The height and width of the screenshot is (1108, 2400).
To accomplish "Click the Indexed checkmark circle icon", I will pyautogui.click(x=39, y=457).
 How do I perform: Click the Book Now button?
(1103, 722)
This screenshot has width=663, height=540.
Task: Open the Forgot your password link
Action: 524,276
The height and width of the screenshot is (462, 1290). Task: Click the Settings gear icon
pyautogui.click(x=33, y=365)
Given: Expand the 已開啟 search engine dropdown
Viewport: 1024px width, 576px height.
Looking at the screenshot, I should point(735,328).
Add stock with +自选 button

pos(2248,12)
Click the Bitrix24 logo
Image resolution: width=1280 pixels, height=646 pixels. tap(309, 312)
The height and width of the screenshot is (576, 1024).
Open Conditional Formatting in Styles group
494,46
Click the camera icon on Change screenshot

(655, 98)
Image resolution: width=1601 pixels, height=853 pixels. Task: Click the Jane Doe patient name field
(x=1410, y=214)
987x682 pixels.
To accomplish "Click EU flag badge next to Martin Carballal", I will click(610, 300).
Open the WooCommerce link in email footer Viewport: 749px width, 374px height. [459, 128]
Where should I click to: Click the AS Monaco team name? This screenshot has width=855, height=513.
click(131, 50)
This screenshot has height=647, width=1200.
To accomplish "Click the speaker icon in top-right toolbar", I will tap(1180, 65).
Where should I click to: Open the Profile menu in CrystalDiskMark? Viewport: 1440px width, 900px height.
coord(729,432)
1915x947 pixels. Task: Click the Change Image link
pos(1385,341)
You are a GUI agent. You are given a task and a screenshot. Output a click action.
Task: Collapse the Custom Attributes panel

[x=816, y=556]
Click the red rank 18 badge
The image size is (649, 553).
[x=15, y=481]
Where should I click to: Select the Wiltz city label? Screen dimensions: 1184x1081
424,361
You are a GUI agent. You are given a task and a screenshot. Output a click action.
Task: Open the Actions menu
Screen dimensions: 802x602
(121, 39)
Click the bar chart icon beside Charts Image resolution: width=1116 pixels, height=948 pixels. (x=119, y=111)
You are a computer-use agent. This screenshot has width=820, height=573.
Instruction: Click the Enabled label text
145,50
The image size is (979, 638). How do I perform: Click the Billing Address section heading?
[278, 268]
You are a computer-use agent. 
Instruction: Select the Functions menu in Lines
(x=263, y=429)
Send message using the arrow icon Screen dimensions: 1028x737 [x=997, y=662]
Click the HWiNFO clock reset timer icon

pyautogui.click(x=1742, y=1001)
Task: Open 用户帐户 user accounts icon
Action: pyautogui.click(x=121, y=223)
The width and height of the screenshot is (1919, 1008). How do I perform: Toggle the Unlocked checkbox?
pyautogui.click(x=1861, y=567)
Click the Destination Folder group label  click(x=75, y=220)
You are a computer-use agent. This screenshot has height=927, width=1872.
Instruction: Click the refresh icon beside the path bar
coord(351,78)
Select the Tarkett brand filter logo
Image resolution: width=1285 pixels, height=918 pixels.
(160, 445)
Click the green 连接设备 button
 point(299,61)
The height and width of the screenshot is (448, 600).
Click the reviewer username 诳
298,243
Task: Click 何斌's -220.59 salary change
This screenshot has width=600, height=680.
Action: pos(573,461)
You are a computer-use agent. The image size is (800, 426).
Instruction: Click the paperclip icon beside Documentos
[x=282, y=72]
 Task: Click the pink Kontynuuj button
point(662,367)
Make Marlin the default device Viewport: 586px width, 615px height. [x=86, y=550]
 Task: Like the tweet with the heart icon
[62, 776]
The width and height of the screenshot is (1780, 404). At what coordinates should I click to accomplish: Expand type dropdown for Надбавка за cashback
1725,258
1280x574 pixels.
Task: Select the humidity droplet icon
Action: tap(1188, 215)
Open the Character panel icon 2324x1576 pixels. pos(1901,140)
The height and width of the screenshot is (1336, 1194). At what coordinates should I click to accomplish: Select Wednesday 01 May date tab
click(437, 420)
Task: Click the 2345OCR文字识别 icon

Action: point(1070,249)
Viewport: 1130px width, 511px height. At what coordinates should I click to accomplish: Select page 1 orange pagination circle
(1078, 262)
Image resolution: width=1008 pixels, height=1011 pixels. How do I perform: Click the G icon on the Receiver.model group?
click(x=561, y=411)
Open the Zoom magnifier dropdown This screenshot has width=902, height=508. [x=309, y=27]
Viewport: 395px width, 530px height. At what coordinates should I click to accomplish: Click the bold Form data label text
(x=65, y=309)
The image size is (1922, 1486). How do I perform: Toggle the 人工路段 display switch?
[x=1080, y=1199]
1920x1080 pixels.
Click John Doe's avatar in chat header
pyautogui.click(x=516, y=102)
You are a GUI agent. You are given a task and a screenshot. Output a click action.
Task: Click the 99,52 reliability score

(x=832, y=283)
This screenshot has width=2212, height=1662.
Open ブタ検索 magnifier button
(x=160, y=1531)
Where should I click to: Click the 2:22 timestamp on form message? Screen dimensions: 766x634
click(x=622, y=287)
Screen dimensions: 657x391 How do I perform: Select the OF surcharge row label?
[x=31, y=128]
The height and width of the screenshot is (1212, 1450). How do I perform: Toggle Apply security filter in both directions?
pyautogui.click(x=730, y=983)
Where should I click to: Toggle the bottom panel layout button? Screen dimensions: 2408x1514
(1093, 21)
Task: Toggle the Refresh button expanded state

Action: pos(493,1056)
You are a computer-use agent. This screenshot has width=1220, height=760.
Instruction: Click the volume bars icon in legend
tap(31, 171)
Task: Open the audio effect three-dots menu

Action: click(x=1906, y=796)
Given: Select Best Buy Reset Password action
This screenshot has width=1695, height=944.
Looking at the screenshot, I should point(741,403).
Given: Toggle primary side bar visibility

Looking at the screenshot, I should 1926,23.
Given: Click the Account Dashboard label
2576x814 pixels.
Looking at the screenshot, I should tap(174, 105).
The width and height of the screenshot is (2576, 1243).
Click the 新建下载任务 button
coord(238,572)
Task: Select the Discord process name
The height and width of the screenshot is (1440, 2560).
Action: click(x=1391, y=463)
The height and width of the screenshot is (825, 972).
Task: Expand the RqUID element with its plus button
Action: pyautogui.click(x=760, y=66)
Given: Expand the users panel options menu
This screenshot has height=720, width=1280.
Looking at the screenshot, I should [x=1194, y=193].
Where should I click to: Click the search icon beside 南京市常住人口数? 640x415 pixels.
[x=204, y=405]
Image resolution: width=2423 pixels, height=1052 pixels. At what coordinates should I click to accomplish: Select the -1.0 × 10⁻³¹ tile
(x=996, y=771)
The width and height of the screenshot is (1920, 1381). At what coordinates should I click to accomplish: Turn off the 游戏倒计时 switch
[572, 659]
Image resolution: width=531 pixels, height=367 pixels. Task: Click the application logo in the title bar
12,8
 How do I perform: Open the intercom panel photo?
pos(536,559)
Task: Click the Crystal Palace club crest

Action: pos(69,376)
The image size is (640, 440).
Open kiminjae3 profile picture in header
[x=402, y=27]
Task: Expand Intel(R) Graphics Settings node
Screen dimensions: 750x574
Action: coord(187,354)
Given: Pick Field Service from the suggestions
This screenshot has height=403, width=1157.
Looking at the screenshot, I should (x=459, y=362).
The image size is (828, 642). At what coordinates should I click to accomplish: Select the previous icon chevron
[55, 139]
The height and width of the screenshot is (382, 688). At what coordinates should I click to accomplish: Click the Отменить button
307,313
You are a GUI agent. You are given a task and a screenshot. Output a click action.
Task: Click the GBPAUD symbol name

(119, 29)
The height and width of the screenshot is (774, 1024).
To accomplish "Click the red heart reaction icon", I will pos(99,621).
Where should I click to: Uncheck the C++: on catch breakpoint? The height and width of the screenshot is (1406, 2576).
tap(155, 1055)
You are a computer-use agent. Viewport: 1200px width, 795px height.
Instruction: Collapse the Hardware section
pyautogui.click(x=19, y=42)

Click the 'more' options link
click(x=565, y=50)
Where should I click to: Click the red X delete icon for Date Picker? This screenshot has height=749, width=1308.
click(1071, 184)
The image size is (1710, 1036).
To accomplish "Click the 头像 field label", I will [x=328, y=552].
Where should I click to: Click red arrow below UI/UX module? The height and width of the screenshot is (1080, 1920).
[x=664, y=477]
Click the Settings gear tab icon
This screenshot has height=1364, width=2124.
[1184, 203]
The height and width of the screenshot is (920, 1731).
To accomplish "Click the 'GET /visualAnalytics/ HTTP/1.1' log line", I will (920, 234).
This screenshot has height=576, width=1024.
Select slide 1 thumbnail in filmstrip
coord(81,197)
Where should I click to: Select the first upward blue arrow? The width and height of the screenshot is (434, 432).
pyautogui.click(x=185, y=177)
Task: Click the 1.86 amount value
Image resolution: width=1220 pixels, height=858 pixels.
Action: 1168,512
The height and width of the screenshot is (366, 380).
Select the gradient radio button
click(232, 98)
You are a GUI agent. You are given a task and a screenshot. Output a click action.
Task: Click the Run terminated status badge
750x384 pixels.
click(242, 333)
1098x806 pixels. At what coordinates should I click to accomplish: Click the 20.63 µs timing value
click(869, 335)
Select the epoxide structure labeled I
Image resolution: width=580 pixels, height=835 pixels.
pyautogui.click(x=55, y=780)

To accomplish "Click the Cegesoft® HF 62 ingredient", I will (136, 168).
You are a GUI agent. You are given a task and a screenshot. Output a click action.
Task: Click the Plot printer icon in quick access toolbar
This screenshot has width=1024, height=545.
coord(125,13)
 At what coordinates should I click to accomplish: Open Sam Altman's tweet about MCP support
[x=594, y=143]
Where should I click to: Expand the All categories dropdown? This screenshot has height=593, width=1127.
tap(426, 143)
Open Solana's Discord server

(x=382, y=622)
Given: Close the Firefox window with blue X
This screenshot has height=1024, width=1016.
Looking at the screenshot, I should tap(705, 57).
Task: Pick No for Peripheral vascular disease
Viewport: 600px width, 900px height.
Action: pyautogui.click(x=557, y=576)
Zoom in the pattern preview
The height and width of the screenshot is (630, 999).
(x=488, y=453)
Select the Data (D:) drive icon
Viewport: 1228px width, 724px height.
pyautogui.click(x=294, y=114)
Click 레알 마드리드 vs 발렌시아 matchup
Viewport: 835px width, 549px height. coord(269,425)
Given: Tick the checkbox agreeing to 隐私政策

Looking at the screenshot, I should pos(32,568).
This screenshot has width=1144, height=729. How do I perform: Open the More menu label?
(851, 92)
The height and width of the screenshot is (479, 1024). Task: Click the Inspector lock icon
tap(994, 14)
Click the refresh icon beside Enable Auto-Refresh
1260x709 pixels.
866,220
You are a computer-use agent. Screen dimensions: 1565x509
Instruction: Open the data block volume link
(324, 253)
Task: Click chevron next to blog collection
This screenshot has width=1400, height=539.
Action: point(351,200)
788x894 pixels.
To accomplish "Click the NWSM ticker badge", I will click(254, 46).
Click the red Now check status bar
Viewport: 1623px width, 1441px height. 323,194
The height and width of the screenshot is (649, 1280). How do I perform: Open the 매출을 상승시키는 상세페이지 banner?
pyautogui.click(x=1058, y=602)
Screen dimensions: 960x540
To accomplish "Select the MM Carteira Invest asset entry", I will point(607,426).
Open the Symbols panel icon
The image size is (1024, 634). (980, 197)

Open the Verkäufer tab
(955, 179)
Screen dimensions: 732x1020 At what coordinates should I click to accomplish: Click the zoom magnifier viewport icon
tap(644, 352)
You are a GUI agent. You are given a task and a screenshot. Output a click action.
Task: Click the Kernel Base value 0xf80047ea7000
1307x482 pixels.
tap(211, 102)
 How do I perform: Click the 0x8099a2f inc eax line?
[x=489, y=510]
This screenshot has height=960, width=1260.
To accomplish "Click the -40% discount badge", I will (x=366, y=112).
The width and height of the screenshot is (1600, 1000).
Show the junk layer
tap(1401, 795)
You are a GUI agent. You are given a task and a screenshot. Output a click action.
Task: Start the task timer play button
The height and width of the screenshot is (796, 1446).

|---|

*Set problem:* Reproduce the material word for word, from its first line up to and including the line with "(x=1410, y=214)".

*Solution to the problem:*
The height and width of the screenshot is (1108, 2400).
To accomplish "Click the Indexed checkmark circle icon", I will pyautogui.click(x=39, y=457).
 How do I perform: Click the Book Now button?
(1103, 722)
This screenshot has width=663, height=540.
Task: Open the Forgot your password link
Action: 524,276
The height and width of the screenshot is (462, 1290). Task: Click the Settings gear icon
pyautogui.click(x=33, y=365)
Given: Expand the 已開啟 search engine dropdown
Viewport: 1024px width, 576px height.
Looking at the screenshot, I should point(735,328).
Add stock with +自选 button

pos(2248,12)
Click the Bitrix24 logo
Image resolution: width=1280 pixels, height=646 pixels. tap(309, 312)
The height and width of the screenshot is (576, 1024).
Open Conditional Formatting in Styles group
494,46
Click the camera icon on Change screenshot

(655, 98)
Image resolution: width=1601 pixels, height=853 pixels. Task: Click the Jane Doe patient name field
(x=1410, y=214)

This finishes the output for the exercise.